HonchoSessionManager uses an async writer loop (_async_writer_loop) that writes messages to Honcho's persistence layer, while other threads call get_or_create(), _flush_session(), delete(), and new_session() — all of which read/write self._cache without synchronization.

Python's dict is not thread-safe for concurrent read-write. The race manifests as:

  • Dictionary changed size during iteration
  • Lost updates (session created but never cached, or session returned as None after write)
  • In rare conditions: segfault-level Python crash

Fix

self._cache_lock = threading.RLock()

All accesses to self._cache are now wrapped:

Location Lock scope
get_or_create (cache hit) Read-only fast path
get_or_create (cache miss — write) Write-after-I/O outside lock
_flush_session Read-then-conditional-write
flush_all Iterating a snapshot copy
delete Remove
new_session Remove old + write new

Lock design decision: I/O operations (peer lookups, Honcho API calls) are kept outside the lock to avoid serializing expensive operations. Only the cache read/write is locked. Concurrent cache misses will race on Honcho session creation — but Honcho's own persistence is the source of truth, so this is safe.

Testing

  • Syntax validated: python3 -m py_compile plugins/memory/honcho/session.py
  • Confirmed upstream introduced runtime_user_peer_name param after our lock change; merged cleanly
  • No behavioral changes to the public API

Files changed

  • plugins/memory/honcho/session.py — RLock addition + 6 synchronized cache access sites

…ache

- cron/jobs.py: remove_job() now cleans output directory to prevent
  orphaned ~/.hermes/cron/output/{job_id}/ dirs accumulating
- plugins/memory/honcho/session.py: protect _cache with RLock; both
  main thread and async writer loop access it without synchronization
  Lock scope: cache reads/writes only; I/O (peer lookups, Honcho calls)
  stays outside lock to avoid serializing expensive operations
@alt-glitch alt-glitch added type/bug Something isn't working comp/plugins Plugin system and bundled plugins labels Apr 22, 2026
@alt-glitch

Copy link
Copy Markdown
Collaborator

Related to #5102 (Honcho session cache race condition) and #5103 (alternative fix via join sync_turn thread).

1 similar comment
@alt-glitch

Copy link
Copy Markdown
Collaborator

Related to #5102 (Honcho session cache race condition) and #5103 (alternative fix via join sync_turn thread).

erosika pushed a commit to erosika/hermes-agent that referenced this pull request Apr 24, 2026
Wraps _session_cache mutations in threading.RLock. Without this, concurrent
gateway sessions (e.g., Telegram + Discord hitting Honcho at the same time)
can race on the cache and silently lose conclusions or memory writes.

Adopted from NousResearch#13510 by @hekaru-agent; the off-topic cron/jobs.py cleanup
hunk from that PR is dropped here for scope isolation. Resolved a small
conflict with the pinPeerName guard (kept both).
erosika added a commit to erosika/hermes-agent that referenced this pull request Apr 24, 2026
new_session() was popping the old cached session, releasing the lock,
calling get_or_create, then re-acquiring the lock to insert. A concurrent
caller could observe the empty-cache window and race-create its own
session, producing two divergent session objects for the same key.

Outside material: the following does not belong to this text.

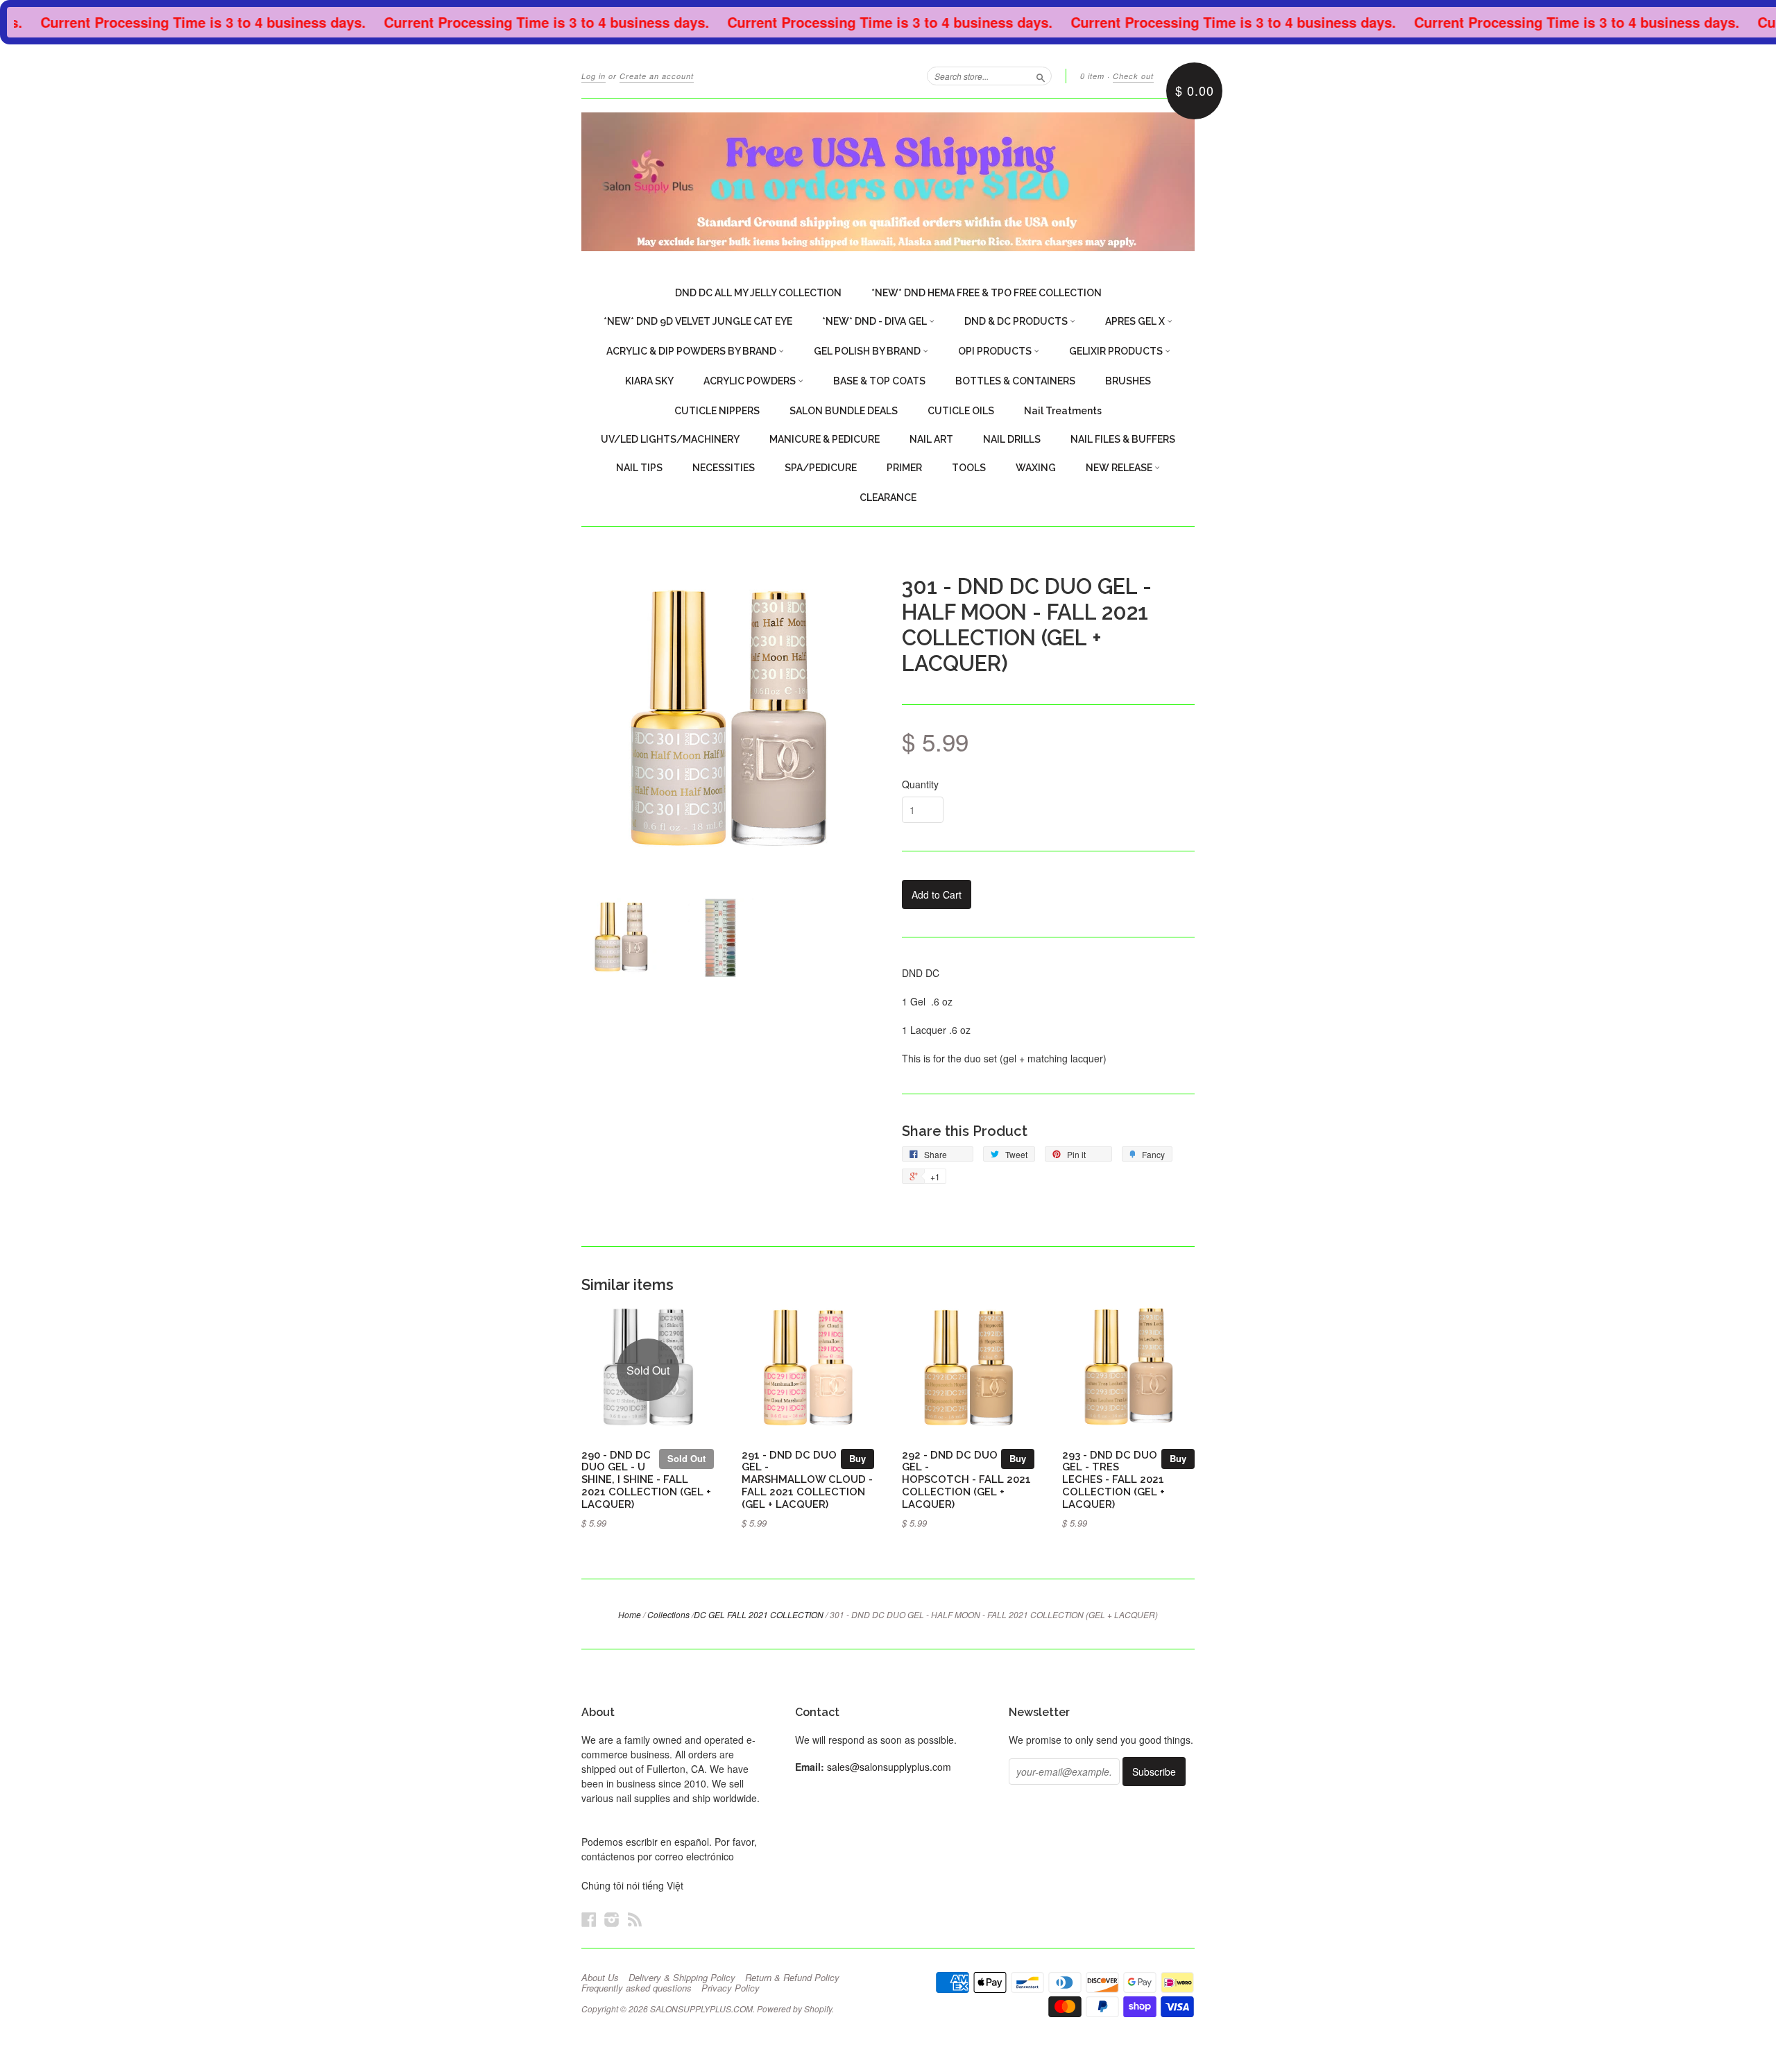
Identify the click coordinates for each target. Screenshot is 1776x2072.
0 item (1092, 76)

_cache_lock is an RLock, so nested reacquisition inside get_or_create is
safe. Hold it across the whole pop/create/insert sequence.

Follow-up to NousResearch#13510 (@hekaru-agent).
erosika pushed a commit to erosika/hermes-agent that referenced this pull request Apr 27, 2026
Wraps _session_cache mutations in threading.RLock. Without this, concurrent
gateway sessions (e.g., Telegram + Discord hitting Honcho at the same time)
can race on the cache and silently lose conclusions or memory writes.

Adopted from NousResearch#13510 by @hekaru-agent; the off-topic cron/jobs.py cleanup
hunk from that PR is dropped here for scope isolation. Resolved a small
conflict with the pinPeerName guard (kept both).
erosika added a commit to erosika/hermes-agent that referenced this pull request Apr 27, 2026
new_session() was popping the old cached session, releasing the lock,
calling get_or_create, then re-acquiring the lock to insert. A concurrent
caller could observe the empty-cache window and race-create its own
session, producing two divergent session objects for the same key.

_cache_lock is an RLock, so nested reacquisition inside get_or_create is
safe. Hold it across the whole pop/create/insert sequence.

Follow-up to NousResearch#13510 (@hekaru-agent).
kshitijk4poor pushed a commit that referenced this pull request Apr 27, 2026
Wraps _session_cache mutations in threading.RLock. Without this, concurrent
gateway sessions (e.g., Telegram + Discord hitting Honcho at the same time)
can race on the cache and silently lose conclusions or memory writes.

Adopted from #13510 by @hekaru-agent; the off-topic cron/jobs.py cleanup
hunk from that PR is dropped here for scope isolation. Resolved a small
conflict with the pinPeerName guard (kept both).
kshitijk4poor pushed a commit that referenced this pull request Apr 27, 2026
new_session() was popping the old cached session, releasing the lock,
calling get_or_create, then re-acquiring the lock to insert. A concurrent
caller could observe the empty-cache window and race-create its own
session, producing two divergent session objects for the same key.

_cache_lock is an RLock, so nested reacquisition inside get_or_create is
safe. Hold it across the whole pop/create/insert sequence.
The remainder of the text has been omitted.